No es ni mucho menos comparable para un sevillista decir Sttugart o Urziceni que decir Glasgow. Para los que tuvimos la suerte de pisarla el 16 de mayo de 2007, Glasgow se ha convertido en La Meca sevillista, a la par de Eindhoven o a mi parecer incluso más, dadas las circunstancias en las que se produjo aquella gloriosa victoria. Esta noche, el destino nos permite volver a saborear un partido en Escocia, muy cerquita de aquel Hampden Park que nos coronó doblemente como príncipes de Europa. Exactamente a cuatro millas al otro lado del río Clyde, allí se emplaza el mítico Ibrox Park, ahora conocido como Ibrox Stadium. Mucho más “jóven”, reconstrucciones aparte que Hampden (1937), éste sí que cumple a rajatabla con el prototipo de estadio británico, pues de lejos nadie podría distinguir su fachada principal de la de una típica fábrica siderúrgica de la ciudad.
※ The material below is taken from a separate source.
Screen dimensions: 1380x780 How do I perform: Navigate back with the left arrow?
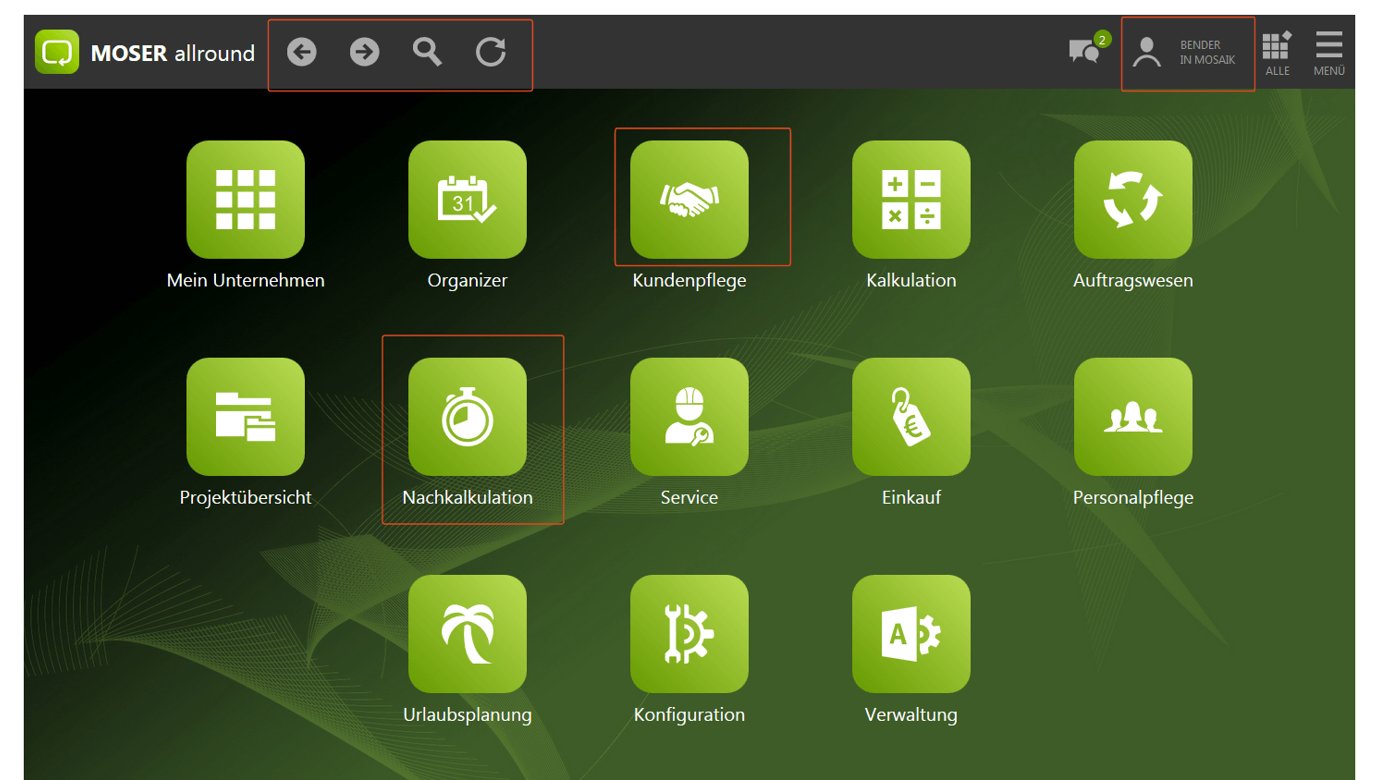pyautogui.click(x=302, y=52)
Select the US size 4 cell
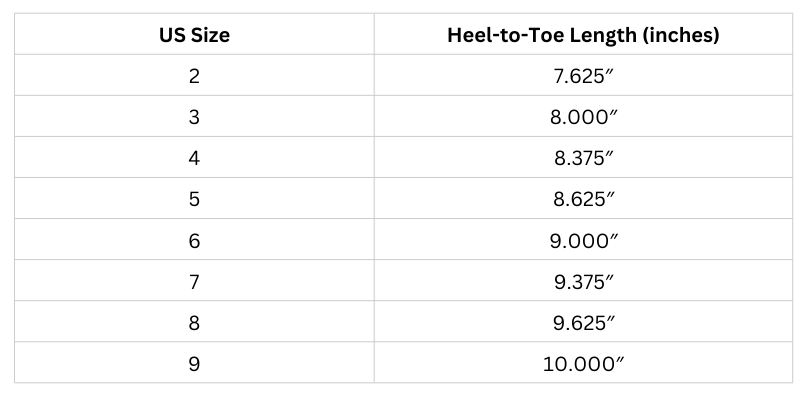Viewport: 800px width, 400px height. 194,158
Ibrox es la catedral protestante del fútbol escocés, al igual que ocurre con el mítico Celtic Park en el caso de los católicos. De hecho, es el único caso que conozco en el que una ciudad se divide futbolísticamente por la religión además de por los colores. Me queda eso sí la espina, en aquella loca carrera que supuso para mi padre, mi tío y para mí, no haber visto ni de pasada Ibrox como sí tuve la ocasión de hacer con Celtic Park. Sólo fue de pasada, ya que llegamos una hora y media antes del partido en coche desde Newcastle.

Sin irme por las ramas otra vez, diré que lógicamente este partido llega con infinitamente menos presiones que la de aquel 16 de mayo. El Rangers, que empató en terreno del Stuttgart en la primera jornada, tampoco debería temer ya que afronta, tras recibir al Sevilla, un doble duelo contra los rumanos que le pueden afianzar en la clasificación. Aún así, Nacho Novo y los suyos están con ganas de hacer algo grande y perpetrar lo que sería para ellos un auténtico pelotazo. Su entrenador Walter Smith, que ya los hizo subcampeones de la UEFA en 2008, coincide con la mayoría de las informaciones de la web del equipo, en la que se habla de un “Test against the best”. (Examen contra el mejor). Sabemos que se refiere al mejor del grupo, pero da una moral que no veas. Eso sí, la única vez que jugamos en Ibrox anteriormente, en 1962, caímos de la Recopa al perder por un claro 4-0.

Hoy será distinto, esperemos. Un triunfo nos dejaría muy cerca de la clasificación con dos partidos en casa aún por delante. Y prontito para casa que viene el Madrid.